Und siehe da, innerhalb kürzester Zeit schaffte es der Kleine, auch selbst geschossene Fotos oder ein blinkendes Herz mitzuschicken. Ohne dass ihm das jemand gezeigt hätte. Das finde ich toll. Er geht mit einer Selbstverständlichkeit mit dem Handy um, die mir bis heute fehlt. Im Homeschooling hat er für seine Lehrerin Fotos von Bastelprojekten gemacht, und die Wetter-App hat er auch schon entdeckt.

Dass man mit dem Ding spielen kann, haben wir ihm bislang verheimlicht. Und Mobbing im Klassenchat gibt es (noch) nicht, weil seine Freunde kein Smartphone haben. Diese Probleme werden kommen. Und wir werden uns damit beschäftigen und rigoros Grenzen setzen müssen. Das wird anstrengend werden. Aber so ist eben die Erziehung dieser wunderbaren Wesen.

Schon jetzt ist es schwer genug, die maximal 30 Minuten Fernsehguck- oder Ipad-Spielzeit pro Tag durchzuhalten. Dieses Limit gilt bei uns nicht, weil Experten das empfehlen. Sondern weil die Erfahrung zeigt: Je länger die Kinder digital berieselt werden, desto schlechter ist ihre Laune, wenn abgeschaltet wird. Und desto schwerer fällt es ihnen, ins freie, kreative Spiel zurückzufinden.

Das könnte Sie auch interessieren:

Ich habe unseren Siebenjährigen auch schon dabei ertappt, wie er sinnlos im Handy rumgeklickt hat. Dann wird es halt für eine Weile außerhalb seiner Reichweite gelagert. Das Resultat: Wenn wir Eltern zu lange in unsere Geräte starren, kommt eine Ermahnung von ihm. Prima. So soll es sein.
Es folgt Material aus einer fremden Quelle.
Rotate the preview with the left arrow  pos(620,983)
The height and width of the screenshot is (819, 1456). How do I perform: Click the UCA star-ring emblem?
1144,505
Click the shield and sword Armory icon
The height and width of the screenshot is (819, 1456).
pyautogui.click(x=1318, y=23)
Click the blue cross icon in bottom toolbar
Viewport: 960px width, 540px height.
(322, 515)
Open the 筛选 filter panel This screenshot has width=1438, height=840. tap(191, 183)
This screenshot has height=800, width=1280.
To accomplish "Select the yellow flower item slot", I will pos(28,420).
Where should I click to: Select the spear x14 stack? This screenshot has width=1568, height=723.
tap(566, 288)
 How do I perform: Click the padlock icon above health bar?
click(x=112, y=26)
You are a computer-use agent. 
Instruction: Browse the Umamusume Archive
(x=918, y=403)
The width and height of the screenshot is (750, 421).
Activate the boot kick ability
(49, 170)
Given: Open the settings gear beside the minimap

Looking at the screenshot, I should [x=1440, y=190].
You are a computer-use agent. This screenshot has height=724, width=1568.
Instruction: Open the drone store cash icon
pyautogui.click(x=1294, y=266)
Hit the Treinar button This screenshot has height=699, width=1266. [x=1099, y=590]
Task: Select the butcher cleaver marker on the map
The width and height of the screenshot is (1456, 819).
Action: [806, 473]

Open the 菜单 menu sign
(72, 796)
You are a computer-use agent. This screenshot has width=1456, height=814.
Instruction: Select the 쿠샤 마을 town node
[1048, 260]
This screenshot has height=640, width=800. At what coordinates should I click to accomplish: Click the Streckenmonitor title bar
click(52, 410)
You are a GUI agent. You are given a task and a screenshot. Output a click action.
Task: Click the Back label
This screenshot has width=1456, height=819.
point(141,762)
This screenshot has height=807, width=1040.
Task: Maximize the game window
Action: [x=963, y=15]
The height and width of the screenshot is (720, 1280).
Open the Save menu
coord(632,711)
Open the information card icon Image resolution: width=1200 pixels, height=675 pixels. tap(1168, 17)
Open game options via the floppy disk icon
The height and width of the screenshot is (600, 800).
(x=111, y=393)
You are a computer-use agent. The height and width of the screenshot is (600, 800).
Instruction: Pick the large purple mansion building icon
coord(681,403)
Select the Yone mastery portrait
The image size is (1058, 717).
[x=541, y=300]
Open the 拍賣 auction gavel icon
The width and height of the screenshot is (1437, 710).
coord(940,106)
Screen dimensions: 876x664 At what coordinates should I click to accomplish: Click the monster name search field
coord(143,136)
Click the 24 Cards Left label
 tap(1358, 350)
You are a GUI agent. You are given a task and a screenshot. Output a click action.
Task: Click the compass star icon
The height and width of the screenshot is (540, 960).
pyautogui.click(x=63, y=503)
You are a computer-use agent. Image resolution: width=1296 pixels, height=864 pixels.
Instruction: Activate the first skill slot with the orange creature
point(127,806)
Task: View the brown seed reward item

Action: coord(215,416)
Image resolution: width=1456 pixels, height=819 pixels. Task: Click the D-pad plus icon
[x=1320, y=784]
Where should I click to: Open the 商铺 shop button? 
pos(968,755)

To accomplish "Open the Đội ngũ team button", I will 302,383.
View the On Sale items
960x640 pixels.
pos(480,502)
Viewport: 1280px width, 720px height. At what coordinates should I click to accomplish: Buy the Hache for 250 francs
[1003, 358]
Nicht verbieten, sondern für einen gesunden Umgang sensibilisieren.

Ich will nicht etwas verteufeln, das elementarer Teil unser aller Leben ist. Technisch versiert zu sein, wird für Berufschancen und gesellschaftliche Teilhabe unserer Kinder noch entscheidender sein, als es das bei uns schon ist. Und Verbote? Nun ja. Bei uns zu Hause gab es kaum Süßes. Heute kann ich keine angefangene Tafel Schokolade beiseite legen. Alles muss weg.

Ich erlaube lieber wohldosierten Zugang und minimiere so hoffentlich die Suchtgefahr. Die besteht zweifelsohne. Aber nicht nur beim Nachwuchs, sondern auch bei uns Eltern. Denn Kinder im Bann eines digitalen Gerätes sind wunderbar unanstrengend. Sie kosten keine Zeit, keine Kraft und keine Geduld. Aber eben nur für den Moment.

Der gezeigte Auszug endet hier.